Supplied information Start Marker

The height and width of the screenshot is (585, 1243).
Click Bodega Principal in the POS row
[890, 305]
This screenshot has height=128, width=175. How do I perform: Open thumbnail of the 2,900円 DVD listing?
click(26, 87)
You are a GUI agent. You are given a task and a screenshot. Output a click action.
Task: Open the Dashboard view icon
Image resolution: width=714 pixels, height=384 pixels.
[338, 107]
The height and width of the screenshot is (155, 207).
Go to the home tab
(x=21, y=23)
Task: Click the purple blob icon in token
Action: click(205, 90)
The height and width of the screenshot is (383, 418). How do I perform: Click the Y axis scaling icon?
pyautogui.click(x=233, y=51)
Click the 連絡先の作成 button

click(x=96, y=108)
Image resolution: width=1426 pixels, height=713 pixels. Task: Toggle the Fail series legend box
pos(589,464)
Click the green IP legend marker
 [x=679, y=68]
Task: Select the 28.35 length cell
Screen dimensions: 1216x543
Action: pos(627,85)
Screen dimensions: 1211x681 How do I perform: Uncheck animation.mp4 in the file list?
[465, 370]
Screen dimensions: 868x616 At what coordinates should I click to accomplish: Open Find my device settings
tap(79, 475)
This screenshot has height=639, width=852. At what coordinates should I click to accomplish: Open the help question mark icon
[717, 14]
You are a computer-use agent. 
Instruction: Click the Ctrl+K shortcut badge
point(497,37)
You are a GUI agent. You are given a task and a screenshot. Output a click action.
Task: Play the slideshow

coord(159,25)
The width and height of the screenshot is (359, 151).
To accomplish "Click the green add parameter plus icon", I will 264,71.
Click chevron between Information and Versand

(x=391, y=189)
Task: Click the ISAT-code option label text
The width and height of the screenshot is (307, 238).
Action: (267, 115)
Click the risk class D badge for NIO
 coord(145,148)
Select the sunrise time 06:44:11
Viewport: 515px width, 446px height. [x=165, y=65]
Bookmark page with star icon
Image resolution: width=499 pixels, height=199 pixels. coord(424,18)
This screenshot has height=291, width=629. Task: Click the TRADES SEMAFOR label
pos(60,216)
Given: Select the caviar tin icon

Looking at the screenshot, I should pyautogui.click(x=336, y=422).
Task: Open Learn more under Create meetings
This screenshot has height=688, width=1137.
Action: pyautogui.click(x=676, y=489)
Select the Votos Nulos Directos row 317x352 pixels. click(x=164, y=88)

Supplied information End Marker

● Assignment
In the answer, the listing above should be restated word for word.

● Response
The height and width of the screenshot is (585, 1243).
Click Bodega Principal in the POS row
[890, 305]
This screenshot has height=128, width=175. How do I perform: Open thumbnail of the 2,900円 DVD listing?
click(26, 87)
You are a GUI agent. You are given a task and a screenshot. Output a click action.
Task: Open the Dashboard view icon
Image resolution: width=714 pixels, height=384 pixels.
[338, 107]
The height and width of the screenshot is (155, 207).
Go to the home tab
(x=21, y=23)
Task: Click the purple blob icon in token
Action: click(205, 90)
The height and width of the screenshot is (383, 418). How do I perform: Click the Y axis scaling icon?
pyautogui.click(x=233, y=51)
Click the 連絡先の作成 button

click(x=96, y=108)
Image resolution: width=1426 pixels, height=713 pixels. Task: Toggle the Fail series legend box
pos(589,464)
Click the green IP legend marker
 [x=679, y=68]
Task: Select the 28.35 length cell
Screen dimensions: 1216x543
Action: pos(627,85)
Screen dimensions: 1211x681 How do I perform: Uncheck animation.mp4 in the file list?
[465, 370]
Screen dimensions: 868x616 At what coordinates should I click to accomplish: Open Find my device settings
tap(79, 475)
This screenshot has height=639, width=852. At what coordinates should I click to accomplish: Open the help question mark icon
[717, 14]
You are a computer-use agent. 
Instruction: Click the Ctrl+K shortcut badge
point(497,37)
You are a GUI agent. You are given a task and a screenshot. Output a click action.
Task: Play the slideshow

coord(159,25)
The width and height of the screenshot is (359, 151).
To accomplish "Click the green add parameter plus icon", I will 264,71.
Click chevron between Information and Versand

(x=391, y=189)
Task: Click the ISAT-code option label text
The width and height of the screenshot is (307, 238).
Action: (267, 115)
Click the risk class D badge for NIO
 coord(145,148)
Select the sunrise time 06:44:11
Viewport: 515px width, 446px height. [x=165, y=65]
Bookmark page with star icon
Image resolution: width=499 pixels, height=199 pixels. coord(424,18)
This screenshot has height=291, width=629. Task: Click the TRADES SEMAFOR label
pos(60,216)
Given: Select the caviar tin icon

Looking at the screenshot, I should pyautogui.click(x=336, y=422).
Task: Open Learn more under Create meetings
This screenshot has height=688, width=1137.
Action: pyautogui.click(x=676, y=489)
Select the Votos Nulos Directos row 317x352 pixels. click(x=164, y=88)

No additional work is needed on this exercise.